Vladimir Alexandrovich Dmitriev (Влади́мир Алекса́ндрович Дми́триев; born August 25, 1953, Moscow) is a Russian businessman and former chairman of Vnesheconombank, a job he held from May 27, 2004 to February 26, 2016. He was the president of Tennis Europe from 2017 to 2020. From 2004 he is a corresponding Member of the Russian Academy of Natural Sciences.

== Biography ==
In 1975 he graduated from the Moscow Financial Institute. From 2007 he has been a Doctor of Economics (Institute of World Economy and International Relations).

In 1975-1979 he was an engineer for the State Committee of the Council of Ministers of the USSR for External Economic Relations.

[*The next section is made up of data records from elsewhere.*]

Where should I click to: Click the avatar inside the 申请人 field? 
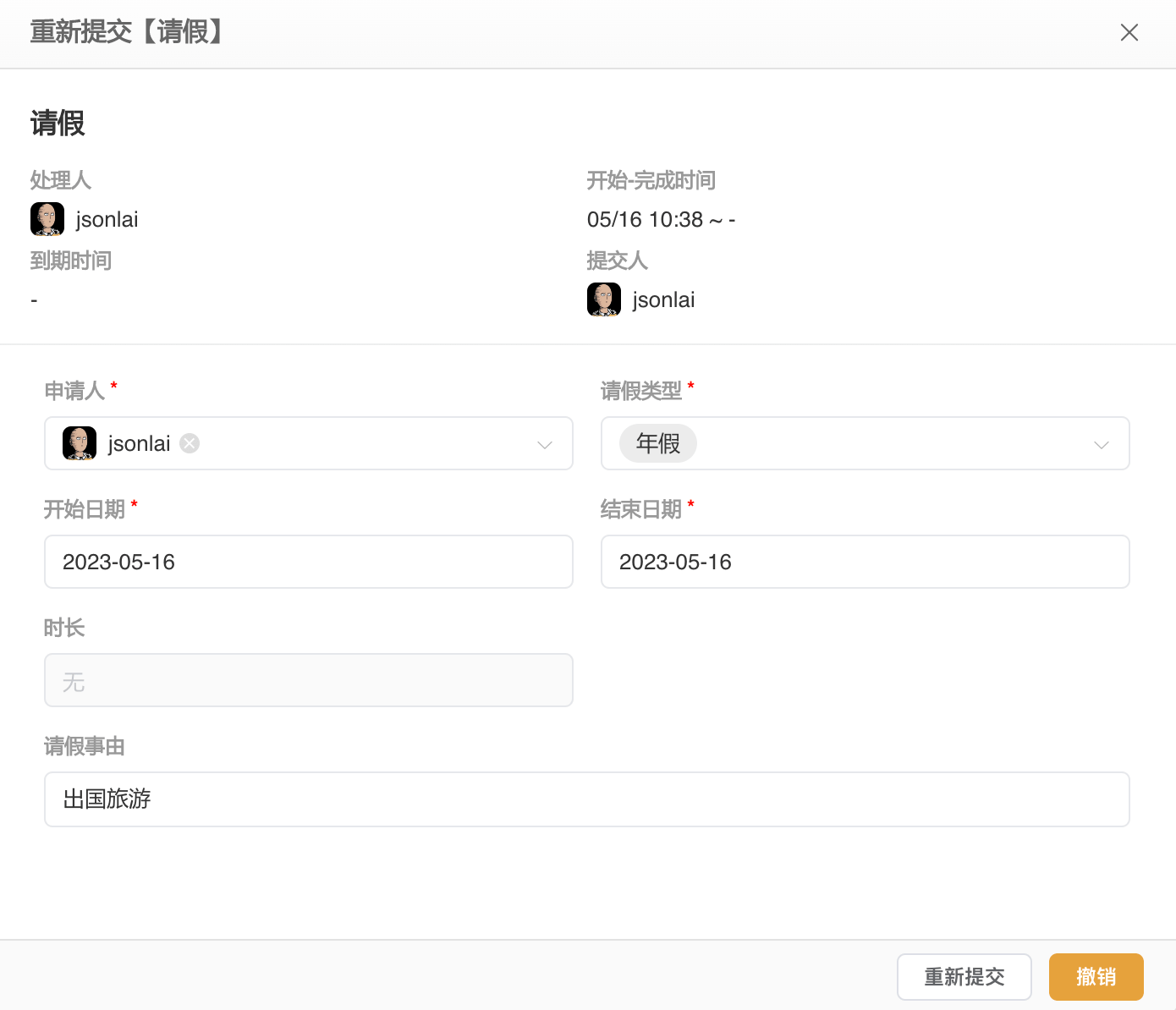tap(80, 443)
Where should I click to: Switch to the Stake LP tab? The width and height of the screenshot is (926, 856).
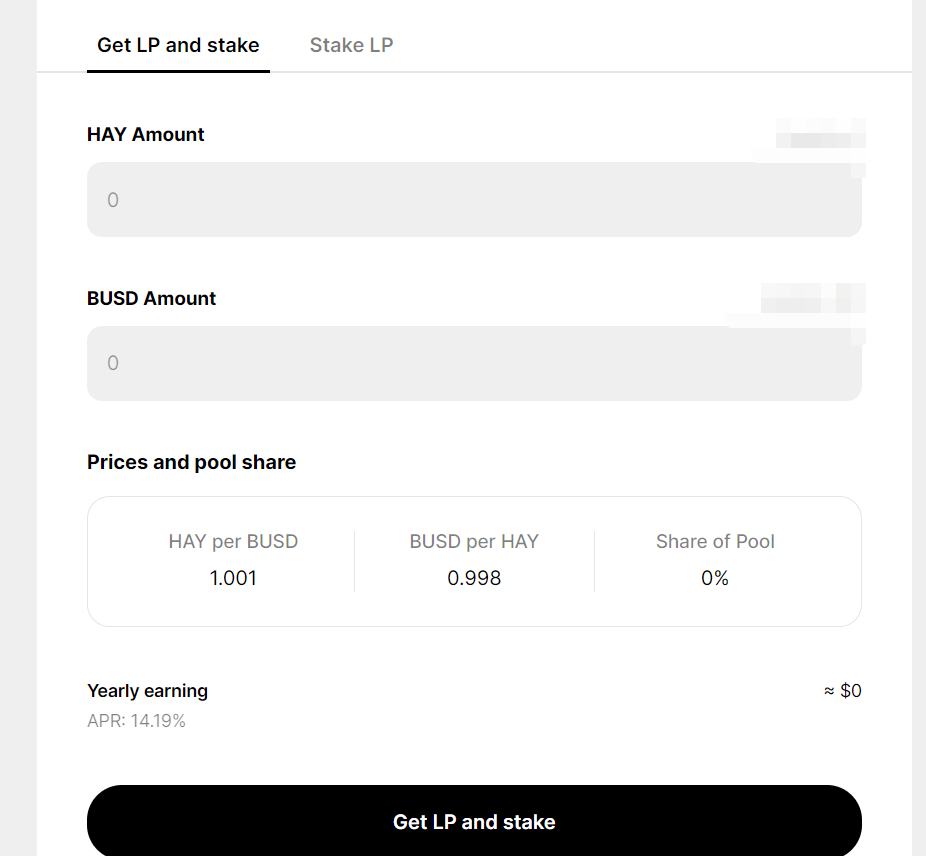(x=351, y=44)
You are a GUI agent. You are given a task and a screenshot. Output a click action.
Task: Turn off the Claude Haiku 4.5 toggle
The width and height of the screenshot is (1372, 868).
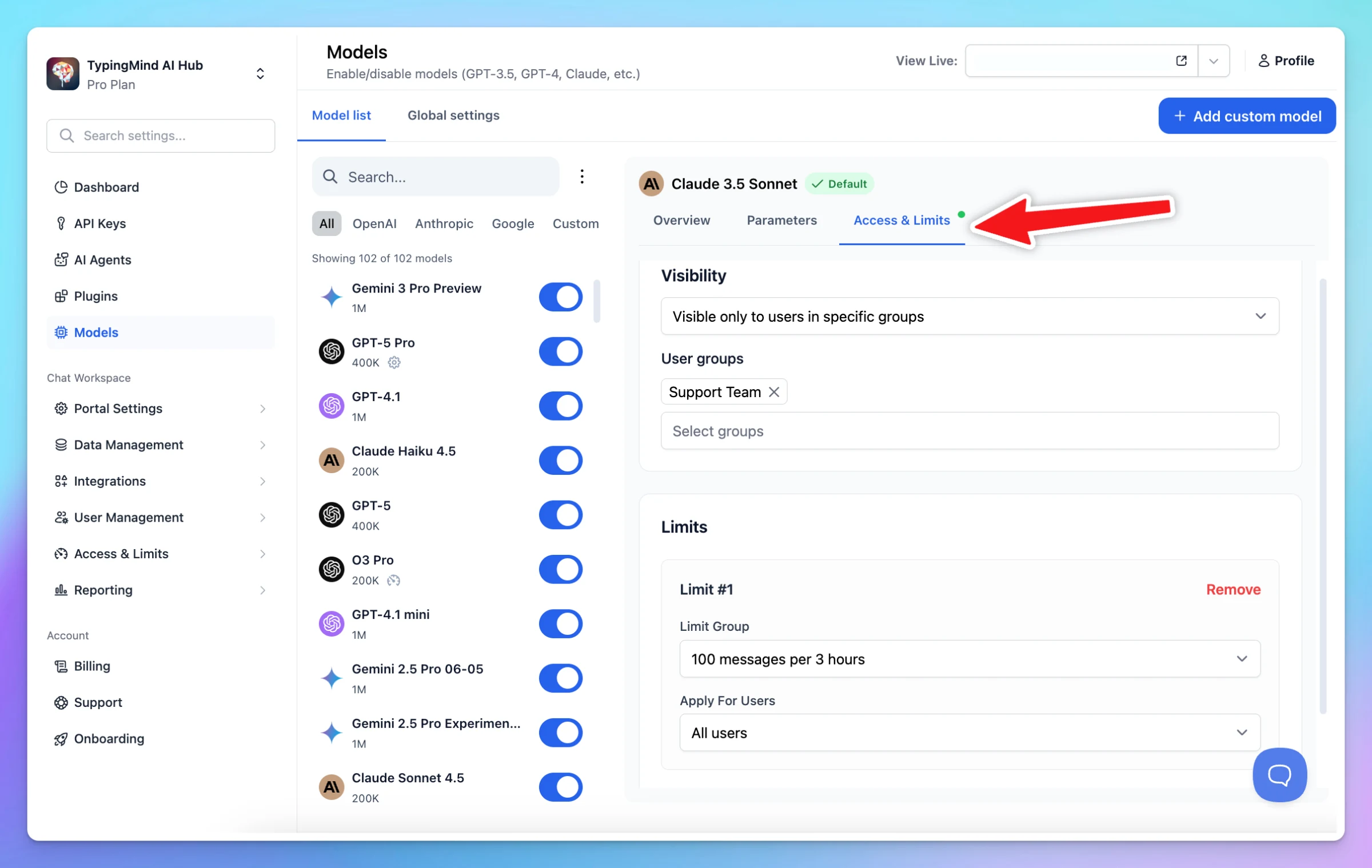tap(560, 461)
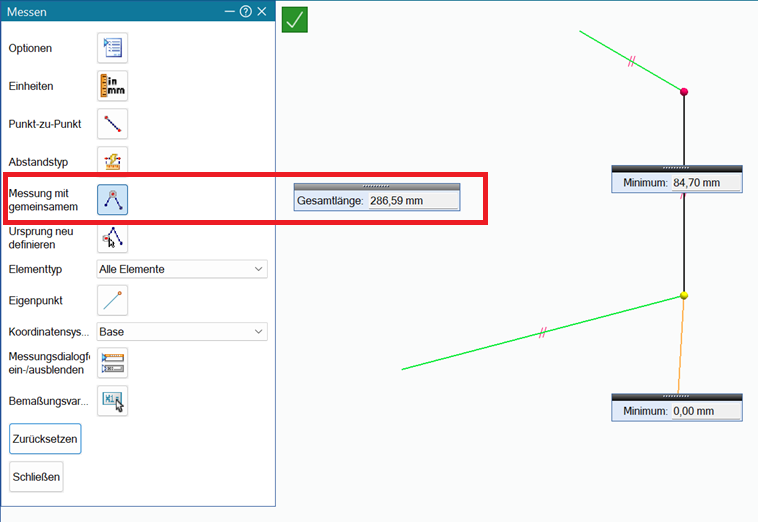Select the red endpoint at line top
Screen dimensions: 758x522
pyautogui.click(x=684, y=91)
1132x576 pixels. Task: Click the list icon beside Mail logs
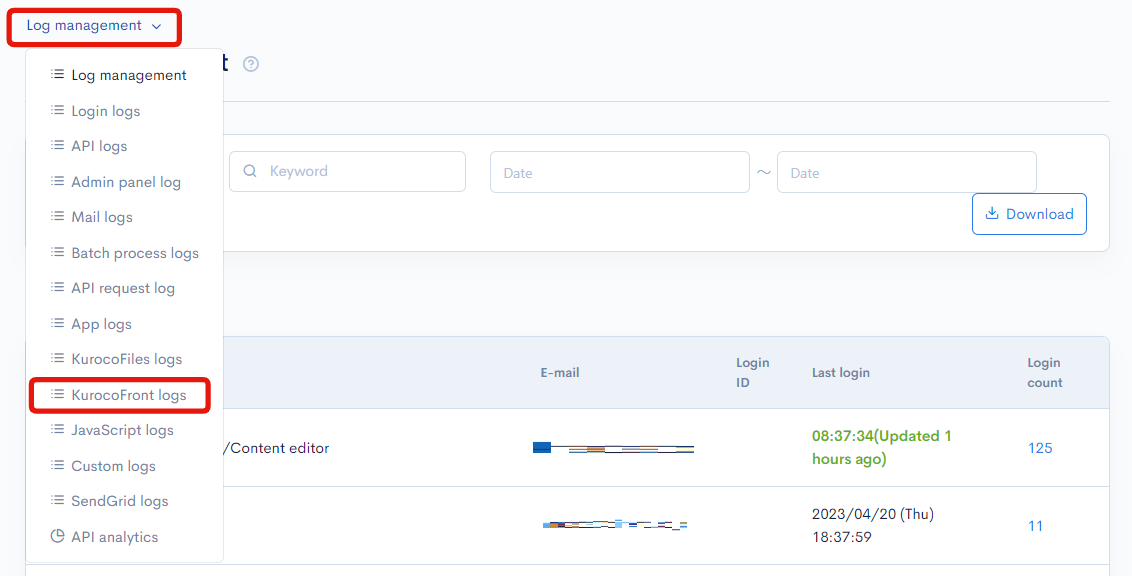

In 1979 he started to work at Ministry of Foreign Affairs. In 1986-1987 he worked as a researcher at the Institute of World Economy and International Relations of the USSR Academy of Sciences. In 1992-1993 he was the first secretary of the Russian Embassy in Sweden.

In 1993-1995 he worked at the Ministry of Finance of the Russian Federation (Deputy Head of the Currency Department). In 1995-1997 he was Deputy Head of the Department of Foreign Loans and External Debt of the Ministry of Finance.

In 1997 he was appointed First Deputy Chairman of the Bank for Foreign Economic Activity of the USSR.

In June 2002 Vladimir became Deputy President and Chairman of the Board of Vneshtorgbank (VTB).

May 27, 2004 Dmitriev was appointed Chairman of VEB (by decree of the President of the Russian Federation Vladimir Putin).

On April 20, 2016 he was appointed Vice President of the Chamber of Commerce and Industry of the Russian Federation.

Since 2011 he has been the head of the Department of Public-Private Partnership at the Financial University under the Government of the Russian Federation.

Since 2009 he has been the chairman of the Board of Directors of Globex bank and Chairman of the Supervisory Board of the Joint-Stock Commercial Industrial and Investment Bank.

In 2011-2015 he was Chairman of the Board of Directors of the United Aircraft Corporation (UAC).

In 2006-2007 and 2008-2009 he was the chairman of the Council of the Interbank Association of the Shanghai Cooperation Organization.

== Awards ==

- Order of Alexander Nevsky (2012)
- Order "For Merit to the Fatherland" IV degree (2008)
- Order of Honour (2003)
- Medal of the Order "For Merit to the Fatherland" II degree(1999)
- Order of Friendship
- Order of St. Sergius of Radonezh II degree
- Order of Holy Prince Daniel of Moscow II degree
- Order of the Banner of the Republika Srpska with a golden wreath
- Order of Merit of the Italian Republic

== Personal life ==
Vladimir Dmitriev is married. He has two sons.

Dmitriev's hobbies are literature, theater, sports.